Jack Wilshere’s ability to influence matches from the holding role was publicly doubted by Arsenal manager Arsene Wenger.
However, in the wake of another impressive showing for England against Scotland, it seems Roy Hodgson has given the Frenchman reason to guess again.
Wenger had been fairly outspoken in quotes published by Sky Sports:
“He (Wilshere) is not a ball-winner. I believe he is more a guy who you want to get close to the final third, to keep him deep you take a big part of his efficiency away.
“Jack is a guy who likes to penetrate when there are many people, he can provoke free-kicks, he can create openings.
“It (a deeper role) would be detrimental to his strengths and a position which is not his strength.”
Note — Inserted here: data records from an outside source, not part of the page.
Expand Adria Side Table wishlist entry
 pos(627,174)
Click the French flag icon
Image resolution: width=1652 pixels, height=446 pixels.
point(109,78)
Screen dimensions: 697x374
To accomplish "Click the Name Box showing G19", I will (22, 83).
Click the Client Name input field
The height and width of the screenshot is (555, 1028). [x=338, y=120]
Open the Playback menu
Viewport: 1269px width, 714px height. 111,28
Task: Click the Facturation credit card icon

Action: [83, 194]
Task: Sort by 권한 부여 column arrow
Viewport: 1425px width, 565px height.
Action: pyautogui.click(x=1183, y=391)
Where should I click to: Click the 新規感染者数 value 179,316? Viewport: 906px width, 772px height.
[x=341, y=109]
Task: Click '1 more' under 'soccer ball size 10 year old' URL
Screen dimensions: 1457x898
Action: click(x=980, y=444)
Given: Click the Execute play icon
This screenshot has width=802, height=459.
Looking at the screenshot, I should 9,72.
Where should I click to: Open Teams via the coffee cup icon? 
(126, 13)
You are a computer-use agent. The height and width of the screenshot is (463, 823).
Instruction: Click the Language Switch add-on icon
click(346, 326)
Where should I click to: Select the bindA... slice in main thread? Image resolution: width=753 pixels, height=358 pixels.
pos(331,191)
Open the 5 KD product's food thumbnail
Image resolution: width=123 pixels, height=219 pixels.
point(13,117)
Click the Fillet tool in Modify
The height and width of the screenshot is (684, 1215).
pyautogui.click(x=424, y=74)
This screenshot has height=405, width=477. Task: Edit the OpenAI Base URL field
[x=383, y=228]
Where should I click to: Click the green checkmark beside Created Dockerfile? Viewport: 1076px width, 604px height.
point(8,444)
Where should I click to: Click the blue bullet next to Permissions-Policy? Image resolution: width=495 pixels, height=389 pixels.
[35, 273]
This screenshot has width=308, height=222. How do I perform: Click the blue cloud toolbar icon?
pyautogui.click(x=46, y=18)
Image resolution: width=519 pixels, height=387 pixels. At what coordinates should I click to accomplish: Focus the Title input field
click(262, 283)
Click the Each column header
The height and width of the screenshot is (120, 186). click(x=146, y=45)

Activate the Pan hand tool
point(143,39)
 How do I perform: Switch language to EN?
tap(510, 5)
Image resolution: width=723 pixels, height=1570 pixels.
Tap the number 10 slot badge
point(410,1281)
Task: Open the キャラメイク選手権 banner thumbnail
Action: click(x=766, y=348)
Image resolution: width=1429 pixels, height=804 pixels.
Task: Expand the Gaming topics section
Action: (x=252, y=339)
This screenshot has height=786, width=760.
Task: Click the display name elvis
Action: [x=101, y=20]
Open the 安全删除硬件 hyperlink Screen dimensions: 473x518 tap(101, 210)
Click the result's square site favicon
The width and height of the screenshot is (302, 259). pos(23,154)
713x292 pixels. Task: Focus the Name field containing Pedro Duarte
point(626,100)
However, Wilshere has been able to express himself remarkably well at the base of Hodgson’s midfield diamond in recent games, despite playing with a variety of partners.
Wenger’s decision to highlight his midfielder’s weakness when it comes to regaining possession suggests he has a different idea of the 22-year-old’s role to his England counterpart.
The constant evocation of Andrea Pirlo in relation to the son of Stevenage’s national team position suggests that, like the Italian, distribution rather than tackling is his primary responsibility.
Pirlo’s continued presence in the Italy side despite the advancing years is testament to his enduring powers, but also successive Azzurri managers’ decisions to use energetic but tactically-savvy operatives alongside him.
Wilshere was able to run the show against Scotland partly because of Hodgson’s judicious employment of James Milner and Stewart Downing in a midfield three.
It meant that he was afforded an element of freedom to utilise his attacking nous when the moment required.
His superb assist for Alex Oxlade-Chamberlain’s opener was a case in point.
Milner clocked his midfield ally’s sortie into the Scottish right-back position (from whence a peach of a cross was unleashed) and fell in deep to fill the position Wilshere had vacated.